Rose, Mimosa, Hawthorn, and Passionflower

Four-color screenprint on 100 lb. Cougar cover, 14″ x 10″, 2019


Drawing plants is a particular pleasure of mine. Spending time attending to the individual curves of petals, the structure of branches, the serrated edges of leaves while drawing, is my own form of plant medicine—a means of connecting to the world around me. For the cover of the Love Issue, which is inspired by classic handkerchief designs, I chose to draw rose, hawthorn, passionflower, and mimosa. These plants are known in Western herbal medicine to cultivate a feeling of openness, strengthen the heart, and calm the mind, and are used medicinally in teas and tinctures. Purple passionflower (Passiflora incarnata), which is native to the area now known as the southeastern United States, has viney tendrils that encircle branches and fences, like an anchor in a wall, helping the plant to climb high into the sun and bloom. Likewise, this vine helps us create a mental anchor to pause cycles of circular thoughts, and regain a sense of calm and clarity above our ruminations.

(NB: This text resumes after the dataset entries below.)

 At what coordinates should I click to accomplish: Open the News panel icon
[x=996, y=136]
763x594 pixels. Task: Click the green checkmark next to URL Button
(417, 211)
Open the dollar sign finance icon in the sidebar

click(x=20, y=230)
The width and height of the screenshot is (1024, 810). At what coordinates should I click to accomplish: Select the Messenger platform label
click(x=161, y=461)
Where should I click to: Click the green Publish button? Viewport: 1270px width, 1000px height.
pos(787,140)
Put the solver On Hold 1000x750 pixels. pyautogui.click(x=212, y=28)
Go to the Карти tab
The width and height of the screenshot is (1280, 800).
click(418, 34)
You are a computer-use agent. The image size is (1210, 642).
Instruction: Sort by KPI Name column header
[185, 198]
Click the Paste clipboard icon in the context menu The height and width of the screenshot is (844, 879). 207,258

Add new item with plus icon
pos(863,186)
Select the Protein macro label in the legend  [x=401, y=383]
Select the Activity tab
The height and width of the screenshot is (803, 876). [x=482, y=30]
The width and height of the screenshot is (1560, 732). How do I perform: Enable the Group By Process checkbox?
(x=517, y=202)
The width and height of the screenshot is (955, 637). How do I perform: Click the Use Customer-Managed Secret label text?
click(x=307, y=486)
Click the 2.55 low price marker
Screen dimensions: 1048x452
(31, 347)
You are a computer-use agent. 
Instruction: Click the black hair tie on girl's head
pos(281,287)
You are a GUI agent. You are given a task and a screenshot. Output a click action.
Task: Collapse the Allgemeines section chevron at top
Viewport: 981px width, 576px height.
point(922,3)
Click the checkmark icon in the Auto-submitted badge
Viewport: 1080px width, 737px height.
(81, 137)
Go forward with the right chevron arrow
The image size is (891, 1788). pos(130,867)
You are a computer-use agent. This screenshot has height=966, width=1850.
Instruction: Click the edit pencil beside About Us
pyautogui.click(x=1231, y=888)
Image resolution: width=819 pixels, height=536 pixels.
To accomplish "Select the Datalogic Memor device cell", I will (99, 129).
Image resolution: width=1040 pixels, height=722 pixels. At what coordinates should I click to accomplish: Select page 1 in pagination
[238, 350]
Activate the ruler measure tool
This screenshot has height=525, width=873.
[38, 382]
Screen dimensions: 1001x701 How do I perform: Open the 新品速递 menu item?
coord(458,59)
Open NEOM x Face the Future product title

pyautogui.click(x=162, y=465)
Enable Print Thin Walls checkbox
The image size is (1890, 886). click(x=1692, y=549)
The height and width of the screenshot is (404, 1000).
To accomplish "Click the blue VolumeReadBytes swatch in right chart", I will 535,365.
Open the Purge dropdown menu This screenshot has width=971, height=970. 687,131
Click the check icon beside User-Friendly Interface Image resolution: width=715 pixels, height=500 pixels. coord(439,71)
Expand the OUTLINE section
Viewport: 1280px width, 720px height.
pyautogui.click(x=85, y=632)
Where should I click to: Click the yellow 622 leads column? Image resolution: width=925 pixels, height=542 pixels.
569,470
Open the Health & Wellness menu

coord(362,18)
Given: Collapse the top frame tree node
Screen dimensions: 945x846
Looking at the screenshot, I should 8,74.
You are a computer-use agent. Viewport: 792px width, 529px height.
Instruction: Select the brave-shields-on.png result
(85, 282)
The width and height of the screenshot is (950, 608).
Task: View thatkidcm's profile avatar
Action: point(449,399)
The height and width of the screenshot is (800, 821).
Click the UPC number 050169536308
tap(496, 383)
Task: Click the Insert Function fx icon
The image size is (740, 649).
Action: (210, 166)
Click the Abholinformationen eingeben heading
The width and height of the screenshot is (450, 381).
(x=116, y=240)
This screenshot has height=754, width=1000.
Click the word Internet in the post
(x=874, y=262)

Hawthorn (Crataegus spp.) and rose (Rosa spp.), some species of which are also native to North America, have sweet flowers and fruit that feed wildlife and humans, but also have sharp thorns along their branches to keep themselves protected. These plants help us regain a feeling of safety and strength, so we can open ourselves to the outside world. Finally, mimosa (Albizia julibrissin Durazz.) helps uplift our spirits and brings us a sense of wellbeing. This plant, also called the tree of happiness, was introduced from Asia to North America in 1745 as an ornamental. It flowers in disturbed habitat, from the edges of interstate highways to street corners. The downside of this expansive resilience is that mimosa inadvertently displaces native trees and shrubs, reducing sunlight and available nutrients. Fortunately this makes mimosa in North America an ideal source for herbal medicine. Native plant populations across the United States have been harmed by overharvesting in the wild. But plentiful introduced species such as mimosa can be harvested more freely—shifting the pressure off native species, creating heart-lifting medicine, and making space for native plants to thrive.